World Liberty Financial’s dollar-backed stablecoin briefly slipped off its $1 peg on Feb. 23, trading as low as $0.994 before snapping back within minutes. The issuer framed the move as the result of a “coordinated attack,” but on-chain and market-structure data point to a deeper vulnerability: almost the entire supply of the token sits on a single exchange.
For traders and DeFi users, the incident is less about a six-tenths-of-a-cent wobble and more about what it reveals about liquidity concentration, redemption frictions, and the limits of political and regulatory comfort as a source of stability.
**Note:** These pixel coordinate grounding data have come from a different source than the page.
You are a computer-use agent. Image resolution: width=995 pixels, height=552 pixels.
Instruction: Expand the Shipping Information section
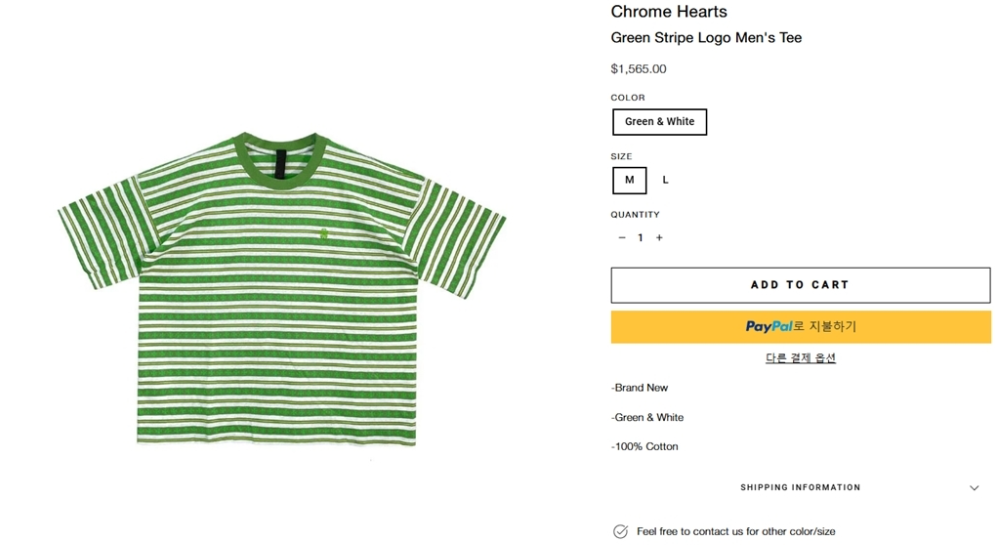[x=800, y=488]
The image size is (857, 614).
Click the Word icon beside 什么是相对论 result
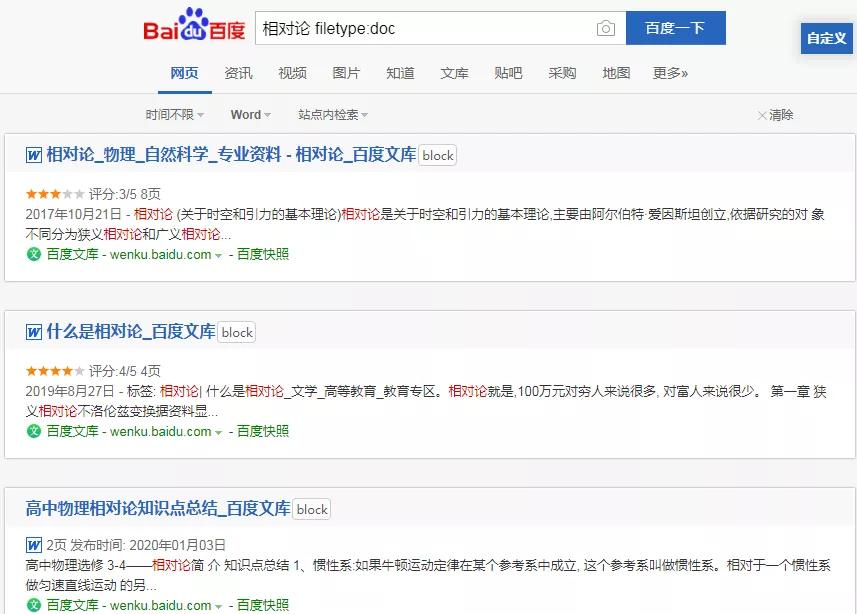tap(32, 332)

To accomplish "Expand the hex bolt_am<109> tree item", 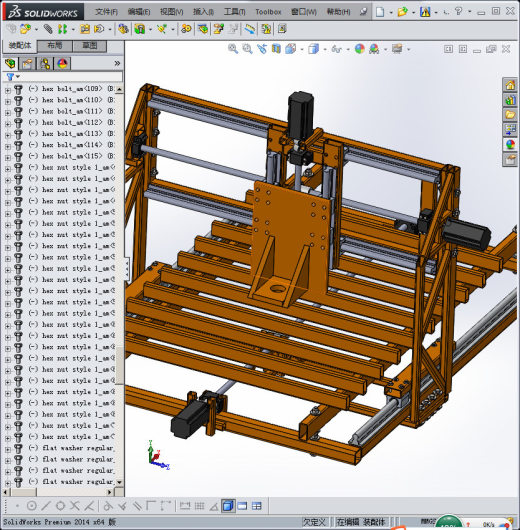I will (x=7, y=89).

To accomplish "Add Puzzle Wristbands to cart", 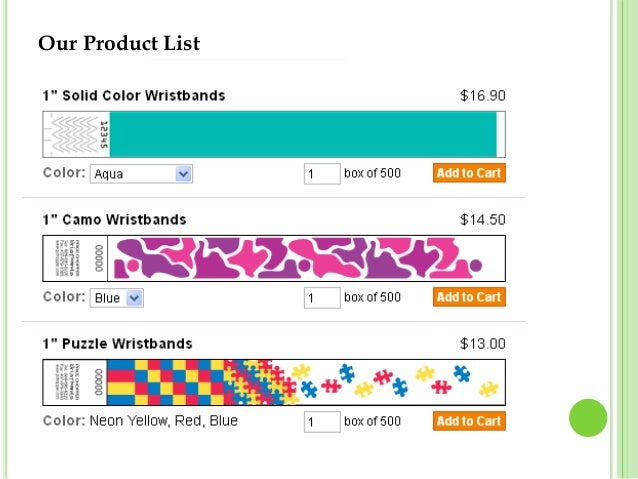I will point(469,421).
What Happened to USD1 on Feb. 23?

World Liberty Financial’s USD1, a stablecoin backed one-to-one by dollars and government money market funds, briefly traded down to $0.994 on Feb. 23, a deviation of roughly 0.6% from its dollar peg. Data from DEX Screener show the move lasted minutes before the price returned to parity.
USD1 is significant in size: more than $5 billion is in circulation, giving it the fifth-largest market share among stablecoins according to the issuer. For an asset marketed as fully backed and institutionally custodied, any observable discount is notable.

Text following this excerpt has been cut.